Police and Army Reserves in the US state of Maine are responsible for failing to prevent the country’s worst mass shooting of 2023, which left 18 people dead, an independent commission charged Tuesday.
• Also read: Maine shooting: police warned of potential attack
Armed with a semi-automatic rifle, Robert Card opened fire on October 25 in a bowling alley in Lewiston, then about ten minutes later, in a restaurant-bar in this city of 36,000 inhabitants in the northeastern United States, killing 18 people and injuring 13.
“The commission unanimously concluded that there were many opportunities to change the course of the tragic events” of last October, former Maine Supreme Court Chief Justice Daniel Wathen, who heads an independent seven-person panel that investigated for months and released a report released Tuesday by The Boston Globe.
The killer, who then committed suicide, suffered from significant mental disorders, to the point that one of his colleagues feared that he would “lose his cool” and commit a “mass killing”, according to initial testimonies revealed at the end of October by the major newspaper of Boston, the historic city of this region of New England (northeast).

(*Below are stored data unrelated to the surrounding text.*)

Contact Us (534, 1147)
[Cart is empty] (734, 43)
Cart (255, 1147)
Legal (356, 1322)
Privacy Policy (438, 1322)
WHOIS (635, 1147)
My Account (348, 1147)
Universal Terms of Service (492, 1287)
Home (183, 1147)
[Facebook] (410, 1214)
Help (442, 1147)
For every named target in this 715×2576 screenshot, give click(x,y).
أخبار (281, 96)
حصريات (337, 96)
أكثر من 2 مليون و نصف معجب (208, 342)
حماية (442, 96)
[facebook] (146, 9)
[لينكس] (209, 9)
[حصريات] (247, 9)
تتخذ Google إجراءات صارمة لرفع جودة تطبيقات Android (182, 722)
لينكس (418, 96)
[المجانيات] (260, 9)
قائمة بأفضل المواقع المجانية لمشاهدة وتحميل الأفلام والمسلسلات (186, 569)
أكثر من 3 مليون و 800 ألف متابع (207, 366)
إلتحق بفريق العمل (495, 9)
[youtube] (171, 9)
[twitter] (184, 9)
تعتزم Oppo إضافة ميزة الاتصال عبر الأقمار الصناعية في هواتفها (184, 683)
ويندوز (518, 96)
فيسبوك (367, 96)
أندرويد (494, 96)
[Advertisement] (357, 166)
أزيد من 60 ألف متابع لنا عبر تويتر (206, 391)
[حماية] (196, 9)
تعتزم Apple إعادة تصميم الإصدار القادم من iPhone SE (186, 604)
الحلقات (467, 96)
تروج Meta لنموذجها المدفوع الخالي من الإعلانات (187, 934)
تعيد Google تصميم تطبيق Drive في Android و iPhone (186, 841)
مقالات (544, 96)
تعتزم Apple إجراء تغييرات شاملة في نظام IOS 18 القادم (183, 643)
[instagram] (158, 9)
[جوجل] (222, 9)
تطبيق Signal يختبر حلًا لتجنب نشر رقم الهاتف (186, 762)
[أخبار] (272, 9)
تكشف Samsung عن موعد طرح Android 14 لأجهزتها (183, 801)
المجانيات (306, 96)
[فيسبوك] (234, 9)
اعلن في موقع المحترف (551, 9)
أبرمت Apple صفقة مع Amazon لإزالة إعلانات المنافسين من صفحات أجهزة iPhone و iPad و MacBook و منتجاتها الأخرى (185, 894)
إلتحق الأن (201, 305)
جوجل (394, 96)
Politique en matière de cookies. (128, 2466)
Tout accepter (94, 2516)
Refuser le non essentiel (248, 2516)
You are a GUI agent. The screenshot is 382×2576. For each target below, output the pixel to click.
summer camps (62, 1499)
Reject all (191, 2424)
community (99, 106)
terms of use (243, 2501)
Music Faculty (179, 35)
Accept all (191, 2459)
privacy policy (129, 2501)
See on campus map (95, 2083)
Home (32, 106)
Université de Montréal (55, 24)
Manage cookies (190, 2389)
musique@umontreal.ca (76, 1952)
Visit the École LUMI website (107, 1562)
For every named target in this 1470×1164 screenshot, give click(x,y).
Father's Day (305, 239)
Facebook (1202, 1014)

Robert Card had become paranoid, “hearing voices” and stored as many as 10 or 15 guns at his brother’s house, his estranged wife told law enforcement.
The Wathen Commission report accuses the local sheriff’s office of failing to place him in preventive detention or confiscate his firearms.
As for the Army Reserve from which he came, it “failed in its duty to take the necessary measures to reduce the threat he represented.” In particular because of his “hallucinations, his increasingly aggressive behavior, his collection of firearms and his unequivocal comments about his intentions.”
In total, seven people died in the bowling alley, eight in the restaurant-bar and three injured people died in hospital. Those killed ranged in age from 14 to 76, including a father and son and an elderly couple.
Police recovered three firearms, two near Card’s body and one in his car nearby. All had been purchased legally, as he had never been hospitalized for mental illness.